Another attempt to end the eurozone debt crisis and persuade the German chancellor Angela Merkel to accept eurozone bonds – pooling all the existing nations' national debts – will be made by President Sarkozy at a crisis summit on Tuesday.
It comes against a backdrop of worried investors throughout the world despairing at the lack of political leadership being shown in the world's various sovereign debt crises. Second-quarter growth figures are announced for the eurozone this week. City analysts predict a modest 0.3 per cent average growth – despite Germany's continued strong performance.
Meanwhile, the Italian finance minister Giulio Tremonti, fresh from imposing another austerity programme, stepped up his calls for a more coordinated response to the eurozone debt crisis, including the creation of euro bonds or eurozone bonds.
Mr Tremonti was one of the first to come up with idea, together with the chair of the eurozone group of finance ministers, the Luxemburger Jean-Claude Juncker. Mr Tremonti argued at the weekend that jointly issued bonds would effectively make individual governments' debt a common burden, and said they were the "master solution" to the euro zone debt crisis: "We would not have arrived where we are if we had had the euro bond." The sentiment has been echoed frequently by the Chancellor, George Osborne, from the most important European economy ousted from the eurozone.

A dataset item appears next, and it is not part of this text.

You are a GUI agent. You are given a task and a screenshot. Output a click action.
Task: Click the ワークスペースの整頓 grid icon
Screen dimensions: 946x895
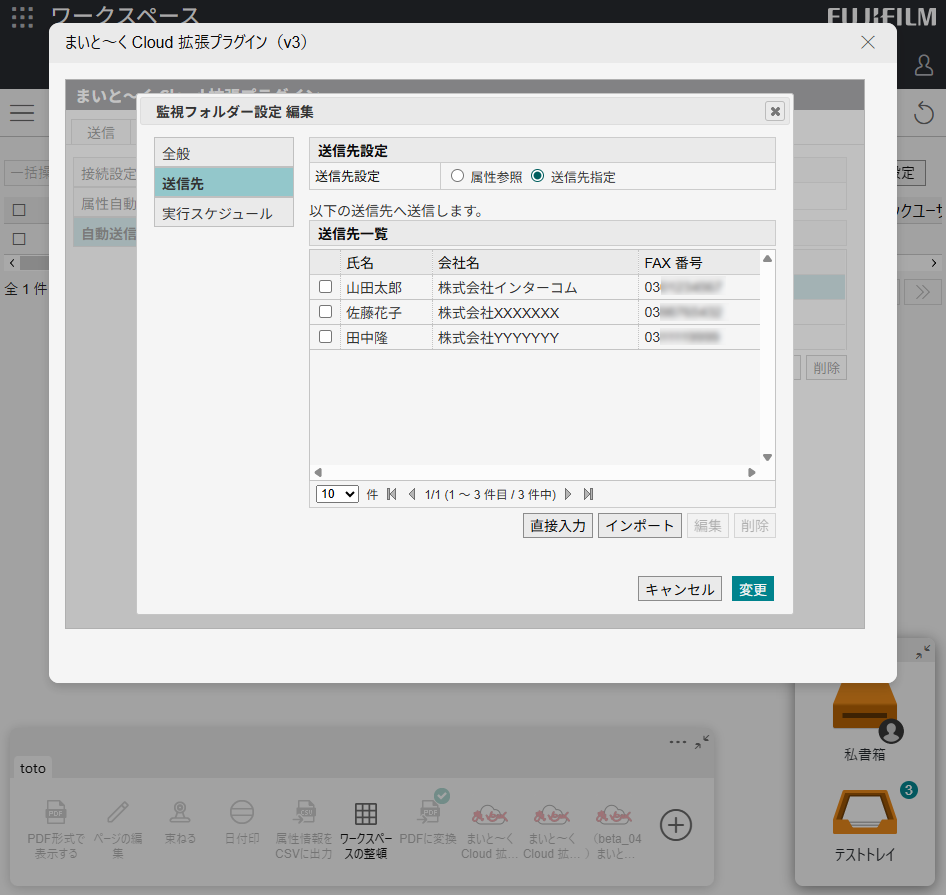366,814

However, the idea was summarily rejected by his German counterpart Wolfgang Schaeuble, who said such bonds would undermine the basis for the single currency by weakening fiscal discipline among member states: "I rule out euro bonds for as long as member states conduct their own financial policies, and we need differing interest rates so that there are possibilities of incentives and sanctions to force fiscal solidity.
"Without that kind of solidity, there is no found-ation for a joint currency," he added, though of course the French president has long argued for a form of "European economic governance" with a European Monetary Fund that could deliver just such a solidity.
Thus, the chances of Franco-German accord seem bleak. Germany still fears the immense loss of economic sovereignty implied in such a move, as well as the higher interest rates Germans would have to pay on their debts. On the other hand, the pressure on the French president is also building to intolerable levels.
Mr Sarkozy in the past backed the idea of eurobonds, including at the eurozone summit last month that agreed the terms of the second bailout package for Greece. Since then, however, the market view has grown that France will be the next major advanced nation to lose its cherished AAA credit rating, after America. French banks too are suffering from rumours about imminent failure. Already the cost insuring French bonds, via the credit default swaps market, exceeds that of some emerging states such as Mexico.
The shock news last Friday that France's economic recovery has shuddered to a halt, with zero growth in the second quarter, has also undermined confidence in the French government's ability to control events. If the second largest eurozone nation were to come under the sort of pressure suffered by Greece, Portugal and Ireland, then few would give the single currency surviving in anything like its current form.
Mr Tremonti said there were "strong expectations" hanging over the encounter between Merkel and Sarkozy: "A lot depends on the choices which may be made about Europe and for Europe in the coming days."